Objective ::
Rescale the material below, starting at the line that has "The image size is (1564, 791)." and going through the end, giving every line again, requests included, with each coordinate in the answers multiplied by 1.4 and rounded to a whole number, halves rounded up. Leave the pictures out.

>> Begin Dataset entries

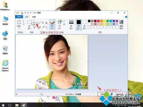Select the Eraser tool

point(40,27)
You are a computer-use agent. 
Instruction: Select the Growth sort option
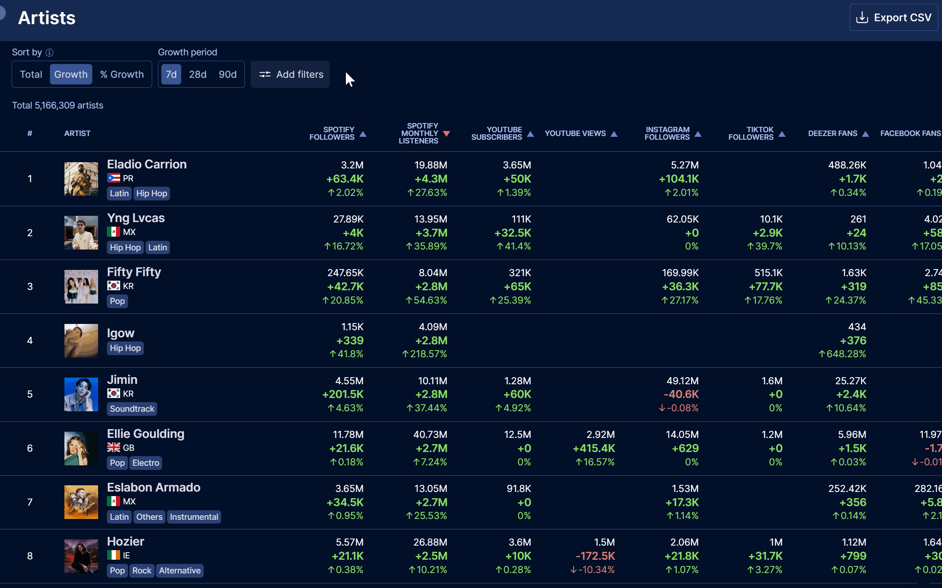[71, 74]
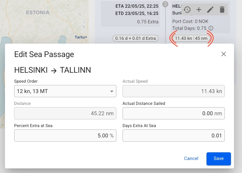The height and width of the screenshot is (173, 242).
Task: Click info icon beside Total Days
Action: pyautogui.click(x=211, y=28)
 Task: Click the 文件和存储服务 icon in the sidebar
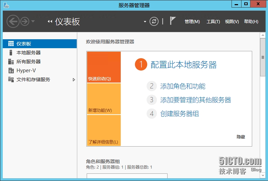pos(11,79)
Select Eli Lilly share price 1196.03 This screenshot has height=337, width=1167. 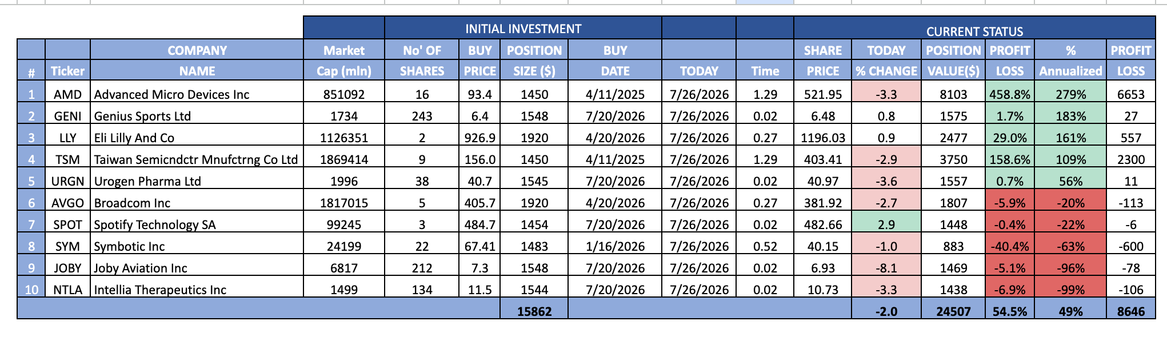(822, 138)
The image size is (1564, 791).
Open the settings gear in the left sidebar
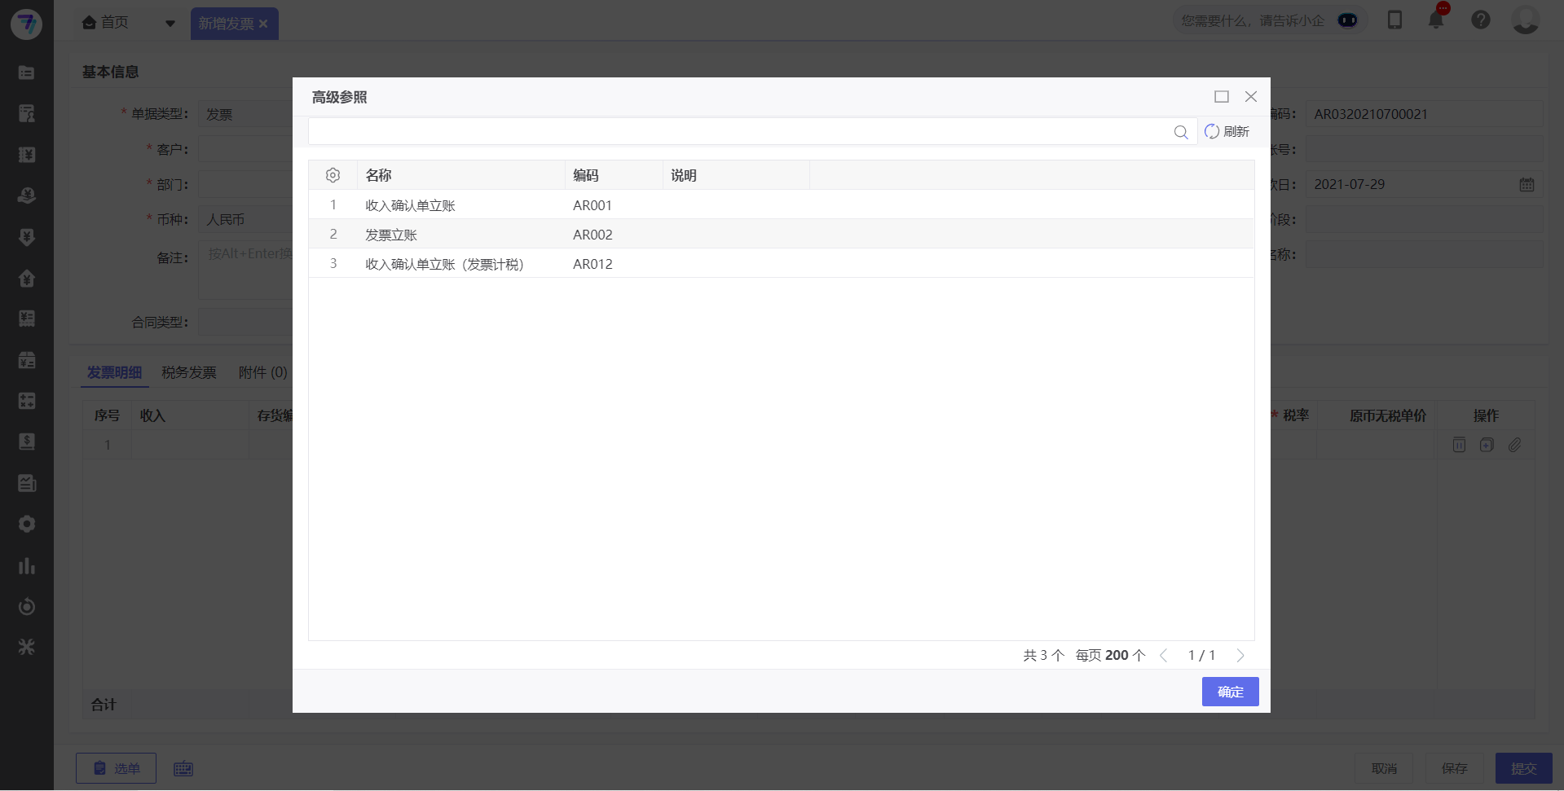[x=26, y=524]

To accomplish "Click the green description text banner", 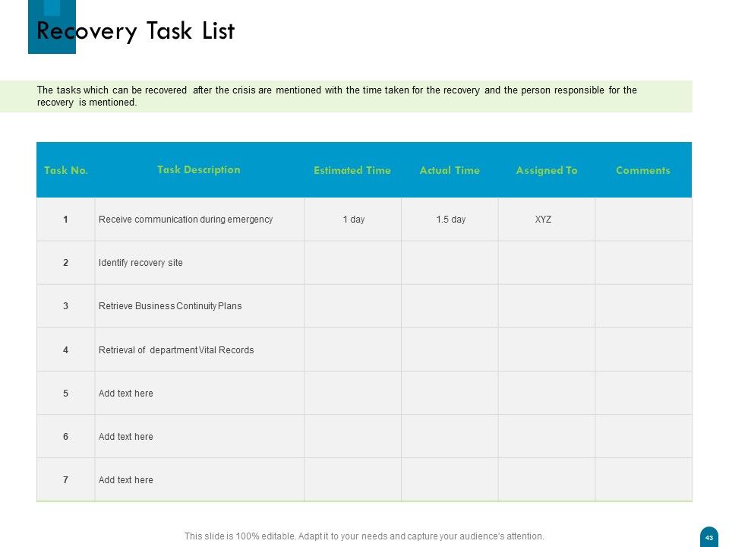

>> End Dataset entries

Complete output ::
The image size is (1564, 791).
Open the settings gear in the left sidebar
[x=36, y=734]

To accomplish "Click the green description text banner", 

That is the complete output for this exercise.